In this example, we use the Flax, a library used for deep neural networks, to define a convolutional neural network (CNN). The, we integrate this CNN model into our RNN model which defined by BrainPy’s syntax.

Here, we first use flax to define a CNN network.

class CNN(nn.Module):
  """A CNN model implemented by using Flax."""

  @nn.compact
  def __call__(self, x):
    x = nn.Conv(features=32, kernel_size=(3, 3))(x)
    x = nn.relu(x)
    x = nn.avg_pool(x, window_shape=(2, 2), strides=(2, 2))
    x = nn.Conv(features=64, kernel_size=(3, 3))(x)
    x = nn.relu(x)
    x = nn.avg_pool(x, window_shape=(2, 2), strides=(2, 2))
    x = x.reshape((x.shape[0], -1))  # flatten
    x = nn.Dense(features=256)(x)
    x = nn.relu(x)
    return x

Then, we define an RNN model by using our BrainPy interface.
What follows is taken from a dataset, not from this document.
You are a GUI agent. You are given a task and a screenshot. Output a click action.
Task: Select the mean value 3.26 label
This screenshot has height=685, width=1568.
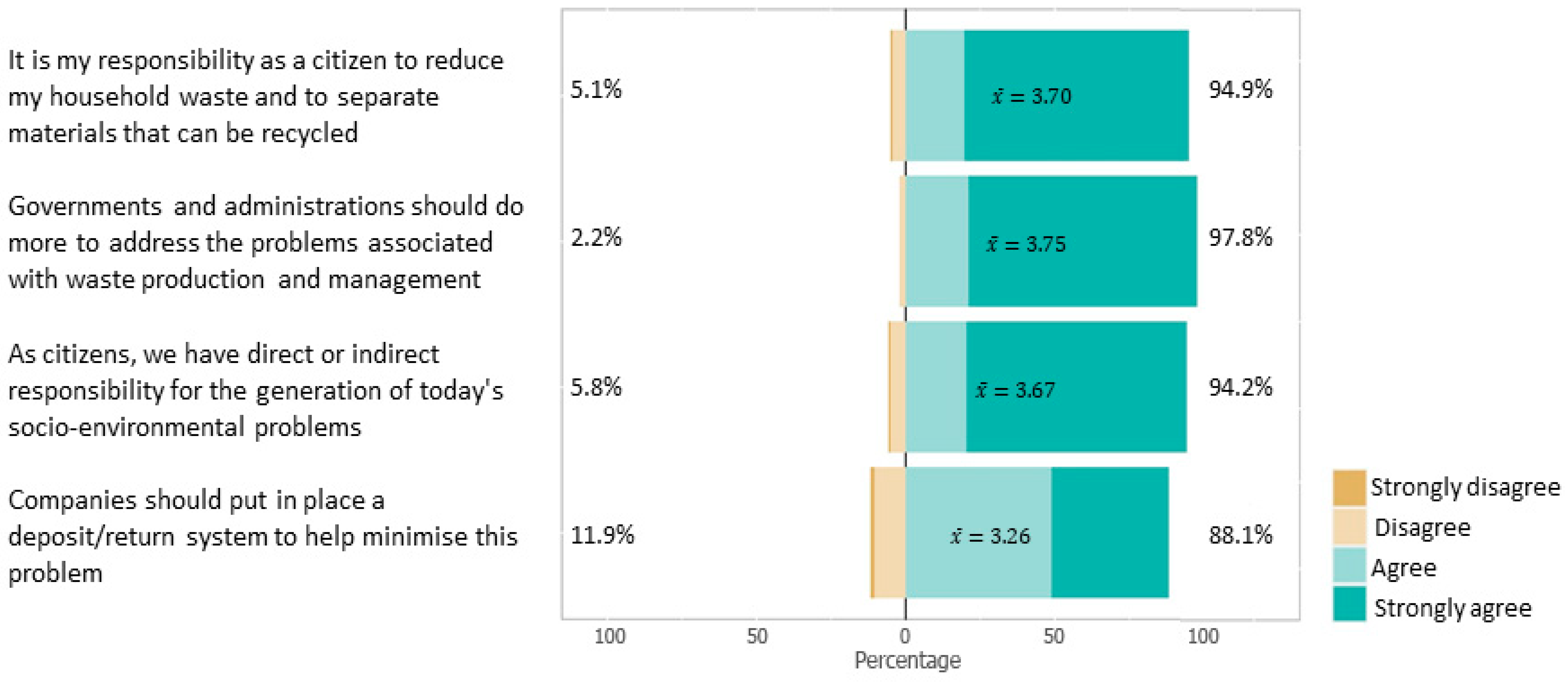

Note here, the Flax module is used as a module at one single step.

class Network(bp.DynamicalSystemNS):
  def __init__(self):
    super(Network, self).__init__()
    self.cnn = bp.dnn.FromFlax(
      CNN(), # the model
      bm.ones([1, 4, 28, 1])  # an example of the input used to initialize the model parameters
    )
    self.rnn = bp.dyn.GRUCell(256, 100)
    self.linear = bp.dnn.Dense(100, 10)

  def update(self, x):
    x = self.cnn(x)
    x = self.rnn(x)
    x = self.linear(x)
    return x

We initialize the network, optimizer, loss function, and BP trainer.

net = Network()
opt = bp.optim.Momentum(0.1)
WARNING:absl:No GPU/TPU found, falling back to CPU. (Set TF_CPP_MIN_LOG_LEVEL=0 and rerun for more info.)

We get the MNIST dataset.

data = bd.vision.MNIST(r'D:\data', download=True)
data.data = data.data.reshape(-1, 7, 4, 28, 1) / 255


def get_data(batch_size):
  key = bm.random.split_key()
  data.data = bm.random.permutation(data.data, key=key)
  data.targets = bm.random.permutation(data.targets, key=key)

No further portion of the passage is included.